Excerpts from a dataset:
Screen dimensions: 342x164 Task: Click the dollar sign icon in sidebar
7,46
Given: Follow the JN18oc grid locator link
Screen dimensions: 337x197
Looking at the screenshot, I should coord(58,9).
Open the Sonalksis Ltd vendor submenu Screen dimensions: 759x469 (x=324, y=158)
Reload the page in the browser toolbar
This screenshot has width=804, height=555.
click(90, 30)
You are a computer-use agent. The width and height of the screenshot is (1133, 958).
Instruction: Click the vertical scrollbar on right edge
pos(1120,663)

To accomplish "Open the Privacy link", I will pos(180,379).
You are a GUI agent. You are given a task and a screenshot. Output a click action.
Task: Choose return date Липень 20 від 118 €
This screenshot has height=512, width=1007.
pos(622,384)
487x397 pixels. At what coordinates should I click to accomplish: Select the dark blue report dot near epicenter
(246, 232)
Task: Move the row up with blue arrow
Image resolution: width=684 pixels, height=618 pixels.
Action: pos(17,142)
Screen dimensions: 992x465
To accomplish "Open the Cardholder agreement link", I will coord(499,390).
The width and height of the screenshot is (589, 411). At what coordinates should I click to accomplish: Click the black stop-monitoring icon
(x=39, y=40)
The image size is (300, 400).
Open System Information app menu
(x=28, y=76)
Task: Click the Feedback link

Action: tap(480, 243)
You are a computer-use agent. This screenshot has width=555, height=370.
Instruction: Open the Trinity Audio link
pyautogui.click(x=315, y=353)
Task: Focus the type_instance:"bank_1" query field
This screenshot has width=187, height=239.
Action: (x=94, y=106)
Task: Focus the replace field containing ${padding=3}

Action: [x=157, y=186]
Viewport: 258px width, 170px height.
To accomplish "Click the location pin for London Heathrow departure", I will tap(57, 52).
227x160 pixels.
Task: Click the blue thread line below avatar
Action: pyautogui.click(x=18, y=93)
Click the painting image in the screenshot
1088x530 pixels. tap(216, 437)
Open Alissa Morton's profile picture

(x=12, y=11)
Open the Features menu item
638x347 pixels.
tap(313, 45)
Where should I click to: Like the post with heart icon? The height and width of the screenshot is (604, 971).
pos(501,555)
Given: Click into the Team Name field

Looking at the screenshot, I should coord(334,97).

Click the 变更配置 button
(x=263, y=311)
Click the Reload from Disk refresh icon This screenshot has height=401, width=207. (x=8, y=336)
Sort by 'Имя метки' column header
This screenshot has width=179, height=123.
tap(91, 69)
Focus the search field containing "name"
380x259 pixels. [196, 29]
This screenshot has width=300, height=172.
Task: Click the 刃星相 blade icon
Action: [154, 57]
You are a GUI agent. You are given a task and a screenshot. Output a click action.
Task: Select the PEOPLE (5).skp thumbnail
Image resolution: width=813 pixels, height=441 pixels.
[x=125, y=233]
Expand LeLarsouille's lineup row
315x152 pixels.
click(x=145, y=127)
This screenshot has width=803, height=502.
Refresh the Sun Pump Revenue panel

▶ [PROMPT] The word "computer" may appear in several lines of the data; copy every line where it does.

▶ [THE COMPLETED TASK]
You are a computer-use agent. The width and height of the screenshot is (1133, 958).
You are a computer-use agent. This screenshot has width=555, height=370.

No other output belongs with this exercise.